Two from UTA receive UT System Board of Regents Outstanding Teaching Award
Two University of Texas at Arlington faculty members earned the UT System Board of Regents Outstanding Teaching Award, which recognizes educators who best exemplify excellence, innovation and a commitment to student success.
Amy Austin, assistant professor of instruction in the Department of Modern Language in the College of Liberal Arts, and Holly Hungerford-Kresser, associate professor in the Department of Curriculum and Instruction in the College of Education, are among the 27 faculty members from all 14 UT System academic and health institutions to receive the honor.
UTA President Vistasp Karbhari said the two educators exemplify the excellence in teaching and mentorship that defines faculty at The University of Texas at Arlington.
“I’m thrilled that Professors Austin and Hungerford-Kresser are being honored with the Regents Outstanding Teaching Award this year,” Karbhari said. “This is a tremendous recognition of their commitment to excellence and in truly enabling our students to have transformative experiences while they are at UTA.
“They join a very distinguished group of faculty who are setting the bar high for all of us with their dedication to student learning and success, enablement of their dreams and ability to mentor students to reach for the stars and do much more than they thought possible. I’m extremely proud of these outstanding faculty and deeply grateful for what they and the rest of our tremendous faculty are enabling for our students every single day.”
The $25,000 awards for each recipient are among the largest in the nation given for outstanding faculty performance. Winners are chosen based on rigorous evaluations by students, peer faculty and external reviewers of teaching performance, who focus on the candidates’ classroom expertise, curricula quality, innovative course development and student learning outcomes.
“These educators are dedicated to continually looking for new and better ways to inspire students to learn and succeed,” said Kevin Eltife, UT System Board of Regents chairman. “And they’re ensuring the next generation, whether they be teachers, scientists or health care providers, is armed with passion and knowledge. Their contributions are immeasurable.”
Overall, the Board of Regents have presented more than $20 million to more than 700 UT System educators.
“This awards program is an investment in both faculty and students, because when it comes to student success—and subsequently real-world success—recruiting and retaining great faculty is the key,” UT System Chancellor James B. Milliken said. “I’m grateful to the Board of Regents for its continued commitment to great teaching, and I’m thankful that these exceptional educators are serving our students and Texas.”
Austin, who earned her doctorate in Spanish from Emory University, specializes in medieval and early modern peninsular literature. She strives to inspire students through hands-on, innovative instruction.
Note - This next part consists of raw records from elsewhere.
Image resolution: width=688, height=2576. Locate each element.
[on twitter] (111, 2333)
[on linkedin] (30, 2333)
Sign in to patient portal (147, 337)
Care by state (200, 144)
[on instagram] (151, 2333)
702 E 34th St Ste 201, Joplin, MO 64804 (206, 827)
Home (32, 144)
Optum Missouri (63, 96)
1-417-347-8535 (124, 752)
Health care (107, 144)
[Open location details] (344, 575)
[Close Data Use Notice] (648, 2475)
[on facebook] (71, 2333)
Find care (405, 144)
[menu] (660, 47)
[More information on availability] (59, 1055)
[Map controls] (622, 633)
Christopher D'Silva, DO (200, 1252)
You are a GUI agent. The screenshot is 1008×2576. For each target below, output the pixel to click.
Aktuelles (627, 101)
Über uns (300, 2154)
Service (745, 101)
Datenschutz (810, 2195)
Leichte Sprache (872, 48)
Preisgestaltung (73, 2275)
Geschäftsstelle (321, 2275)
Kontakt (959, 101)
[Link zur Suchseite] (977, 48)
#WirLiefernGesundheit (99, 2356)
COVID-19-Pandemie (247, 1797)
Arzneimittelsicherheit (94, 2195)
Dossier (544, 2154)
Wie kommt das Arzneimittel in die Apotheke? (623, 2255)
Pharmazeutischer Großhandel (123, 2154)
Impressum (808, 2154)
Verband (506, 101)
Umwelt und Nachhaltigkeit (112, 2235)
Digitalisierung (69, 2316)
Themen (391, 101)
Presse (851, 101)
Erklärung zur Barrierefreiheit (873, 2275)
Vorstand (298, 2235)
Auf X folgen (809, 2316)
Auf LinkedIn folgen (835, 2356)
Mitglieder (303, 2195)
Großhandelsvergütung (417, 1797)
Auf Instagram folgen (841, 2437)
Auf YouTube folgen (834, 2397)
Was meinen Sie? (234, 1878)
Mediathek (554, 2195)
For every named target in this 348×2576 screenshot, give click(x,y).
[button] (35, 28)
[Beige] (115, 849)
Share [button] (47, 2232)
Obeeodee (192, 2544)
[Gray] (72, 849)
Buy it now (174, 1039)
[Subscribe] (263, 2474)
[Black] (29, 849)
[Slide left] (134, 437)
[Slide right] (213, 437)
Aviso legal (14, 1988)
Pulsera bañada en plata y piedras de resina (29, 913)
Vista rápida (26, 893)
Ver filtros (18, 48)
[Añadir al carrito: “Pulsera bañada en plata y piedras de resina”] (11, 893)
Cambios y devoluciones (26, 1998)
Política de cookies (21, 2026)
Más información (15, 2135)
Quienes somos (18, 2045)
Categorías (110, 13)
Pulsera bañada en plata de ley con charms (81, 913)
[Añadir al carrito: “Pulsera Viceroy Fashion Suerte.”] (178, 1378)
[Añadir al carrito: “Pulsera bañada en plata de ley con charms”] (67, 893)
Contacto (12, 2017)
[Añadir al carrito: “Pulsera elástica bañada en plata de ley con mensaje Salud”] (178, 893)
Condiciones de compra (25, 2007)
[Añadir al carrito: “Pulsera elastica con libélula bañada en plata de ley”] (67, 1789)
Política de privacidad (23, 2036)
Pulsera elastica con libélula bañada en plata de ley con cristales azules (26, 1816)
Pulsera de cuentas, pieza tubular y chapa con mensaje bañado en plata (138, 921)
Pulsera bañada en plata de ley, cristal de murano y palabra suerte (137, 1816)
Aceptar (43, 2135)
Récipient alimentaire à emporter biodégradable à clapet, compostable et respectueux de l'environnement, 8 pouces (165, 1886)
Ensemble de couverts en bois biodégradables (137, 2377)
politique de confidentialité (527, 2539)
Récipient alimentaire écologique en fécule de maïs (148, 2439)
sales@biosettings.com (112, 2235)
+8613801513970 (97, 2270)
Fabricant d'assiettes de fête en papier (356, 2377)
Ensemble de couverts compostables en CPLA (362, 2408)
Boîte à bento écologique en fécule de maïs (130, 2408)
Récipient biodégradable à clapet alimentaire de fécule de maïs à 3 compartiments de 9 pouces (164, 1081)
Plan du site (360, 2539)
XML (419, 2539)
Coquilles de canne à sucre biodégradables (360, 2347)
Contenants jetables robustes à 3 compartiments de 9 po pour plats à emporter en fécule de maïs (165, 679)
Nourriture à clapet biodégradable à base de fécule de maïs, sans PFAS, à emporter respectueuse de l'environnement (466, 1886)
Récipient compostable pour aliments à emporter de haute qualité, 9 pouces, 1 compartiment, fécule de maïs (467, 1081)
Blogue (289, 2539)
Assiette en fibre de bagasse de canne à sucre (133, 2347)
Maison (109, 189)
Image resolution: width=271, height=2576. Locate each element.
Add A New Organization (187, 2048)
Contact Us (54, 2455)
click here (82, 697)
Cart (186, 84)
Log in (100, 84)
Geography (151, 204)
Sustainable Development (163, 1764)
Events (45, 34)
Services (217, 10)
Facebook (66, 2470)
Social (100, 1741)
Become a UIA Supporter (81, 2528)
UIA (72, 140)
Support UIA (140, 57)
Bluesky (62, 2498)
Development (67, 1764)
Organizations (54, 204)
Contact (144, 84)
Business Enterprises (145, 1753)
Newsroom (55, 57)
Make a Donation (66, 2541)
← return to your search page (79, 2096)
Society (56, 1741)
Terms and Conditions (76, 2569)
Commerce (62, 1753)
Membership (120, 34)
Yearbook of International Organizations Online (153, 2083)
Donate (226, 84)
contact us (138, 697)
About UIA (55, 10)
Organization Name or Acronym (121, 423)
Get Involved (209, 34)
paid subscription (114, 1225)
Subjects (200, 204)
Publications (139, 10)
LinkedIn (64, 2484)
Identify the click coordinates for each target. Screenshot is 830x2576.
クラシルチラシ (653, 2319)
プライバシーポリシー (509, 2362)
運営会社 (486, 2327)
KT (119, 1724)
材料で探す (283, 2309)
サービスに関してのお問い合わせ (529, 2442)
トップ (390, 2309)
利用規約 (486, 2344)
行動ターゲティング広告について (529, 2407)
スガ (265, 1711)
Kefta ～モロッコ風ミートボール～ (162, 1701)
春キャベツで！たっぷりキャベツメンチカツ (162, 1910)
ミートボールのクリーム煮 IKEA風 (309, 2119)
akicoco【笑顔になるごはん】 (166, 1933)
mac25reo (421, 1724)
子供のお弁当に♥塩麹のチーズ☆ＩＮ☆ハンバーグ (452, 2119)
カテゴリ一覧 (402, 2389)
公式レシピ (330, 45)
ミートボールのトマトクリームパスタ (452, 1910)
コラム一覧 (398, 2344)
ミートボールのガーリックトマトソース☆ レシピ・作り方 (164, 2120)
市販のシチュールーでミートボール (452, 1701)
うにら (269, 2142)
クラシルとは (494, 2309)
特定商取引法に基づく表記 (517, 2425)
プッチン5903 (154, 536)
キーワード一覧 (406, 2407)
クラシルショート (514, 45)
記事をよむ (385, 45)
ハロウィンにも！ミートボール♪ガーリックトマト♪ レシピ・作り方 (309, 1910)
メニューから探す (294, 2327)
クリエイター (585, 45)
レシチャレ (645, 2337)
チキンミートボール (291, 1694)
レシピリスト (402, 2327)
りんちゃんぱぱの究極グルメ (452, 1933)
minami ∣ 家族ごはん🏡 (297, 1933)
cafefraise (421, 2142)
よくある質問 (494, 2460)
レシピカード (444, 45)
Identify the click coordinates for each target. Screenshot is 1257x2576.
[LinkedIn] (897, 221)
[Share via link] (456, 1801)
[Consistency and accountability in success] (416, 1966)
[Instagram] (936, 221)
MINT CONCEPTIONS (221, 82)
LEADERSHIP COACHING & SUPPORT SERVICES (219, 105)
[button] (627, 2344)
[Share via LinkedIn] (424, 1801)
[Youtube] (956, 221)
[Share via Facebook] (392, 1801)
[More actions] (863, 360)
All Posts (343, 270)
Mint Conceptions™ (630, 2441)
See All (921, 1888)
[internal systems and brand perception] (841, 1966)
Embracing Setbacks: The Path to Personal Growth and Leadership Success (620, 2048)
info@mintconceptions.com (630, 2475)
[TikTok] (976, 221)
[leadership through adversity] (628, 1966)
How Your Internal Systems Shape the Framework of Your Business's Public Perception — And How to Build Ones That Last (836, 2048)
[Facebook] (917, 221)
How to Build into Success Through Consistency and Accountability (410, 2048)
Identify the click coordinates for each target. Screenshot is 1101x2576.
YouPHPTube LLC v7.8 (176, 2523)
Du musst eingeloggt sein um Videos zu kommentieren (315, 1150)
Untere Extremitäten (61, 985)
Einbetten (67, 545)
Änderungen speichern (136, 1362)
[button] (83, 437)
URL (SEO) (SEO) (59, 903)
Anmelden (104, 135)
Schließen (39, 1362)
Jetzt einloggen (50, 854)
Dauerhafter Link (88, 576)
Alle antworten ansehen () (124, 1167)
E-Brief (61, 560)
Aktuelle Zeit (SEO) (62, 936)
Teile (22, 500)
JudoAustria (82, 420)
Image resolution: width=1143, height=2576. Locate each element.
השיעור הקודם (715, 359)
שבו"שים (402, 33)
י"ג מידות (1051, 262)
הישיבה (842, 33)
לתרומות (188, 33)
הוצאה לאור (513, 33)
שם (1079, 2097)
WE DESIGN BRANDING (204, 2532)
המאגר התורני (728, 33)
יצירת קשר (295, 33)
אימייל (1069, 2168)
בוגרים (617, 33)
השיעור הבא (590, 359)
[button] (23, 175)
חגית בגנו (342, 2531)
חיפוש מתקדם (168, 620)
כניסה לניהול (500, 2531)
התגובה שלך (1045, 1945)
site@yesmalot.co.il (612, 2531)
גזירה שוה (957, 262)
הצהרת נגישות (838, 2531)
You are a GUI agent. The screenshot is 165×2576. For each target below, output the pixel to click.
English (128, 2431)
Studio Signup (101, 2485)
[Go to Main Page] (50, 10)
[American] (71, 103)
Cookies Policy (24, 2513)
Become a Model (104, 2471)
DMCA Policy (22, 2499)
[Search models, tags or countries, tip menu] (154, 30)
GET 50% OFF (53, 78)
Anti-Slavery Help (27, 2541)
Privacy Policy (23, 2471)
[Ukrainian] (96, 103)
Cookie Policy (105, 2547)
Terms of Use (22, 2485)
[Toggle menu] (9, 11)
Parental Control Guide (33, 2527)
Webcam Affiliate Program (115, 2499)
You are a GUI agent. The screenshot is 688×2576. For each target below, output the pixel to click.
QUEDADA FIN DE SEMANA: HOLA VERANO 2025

Her research focuses on the practices and theories of medieval reading, mysticism and spiritual constructions, visual studies, and theater and spectatorship. Most recently, she co-edited Ramon Llull and His Legacy (1232-1316) and published "Love of Language as the Language of Love: Image, Reading and Translatio Studii et Imperii in Ramon Llull's (1232-1316) Arbre de filosofia d'amor (1298)" in the journal eHumanista.
Hungerford-Kresser earned her doctorate in curriculum and instruction with an emphasis in language and literacy studies from the University of Texas. She was originally a high school teacher but decided she could make a better impact on the field of education through teacher education, she said.
Her specialty is pedagogy and practice as it connects to underserved populations in K-12 schools and higher education. Her research focuses on the intersection of literacy education and college and career readiness.
Hungerford-Kresser won the 2018 UTA College of Education Teaching Award and the 2009 J. Michael Parker Award from the National Reading Conference.
The 2019 recipients will be presented a certificate and medallion during the Board of Regents meeting in Austin on Aug. 14. A luncheon will be held in their honor in conjunction with the meeting.
About The University of Texas System
For more than 130 years, The University of Texas System has been committed to improving the lives of Texans and people all over the world through education, research and health care. With 14 institutions, an enrollment of nearly 240,000 students and an operating budget of $19.5 billion (FY 2019), the UT System is one of the largest public university systems in the United States. UT institutions produce more than 60,000 graduates annually and award more than one-third of the state’s undergraduate degrees and almost two-thirds of its health professional degrees. Collectively, UT-owned and -affiliated hospitals and clinics accounted for more than 8.2 million outpatient visits and 1.6 million hospital days last year. Across UT institutions, research and development expenditures total $2.9 billion—the second-highest among U.S. public higher education systems—and the UT System is regularly ranked among the top 10 most innovative universities in the world. The UT System also is one of the largest employers in Texas, with more than 21,000 faculty—including Nobel laureates and members of the National Academies—and more than 83,000 health care professionals, researchers and support staff.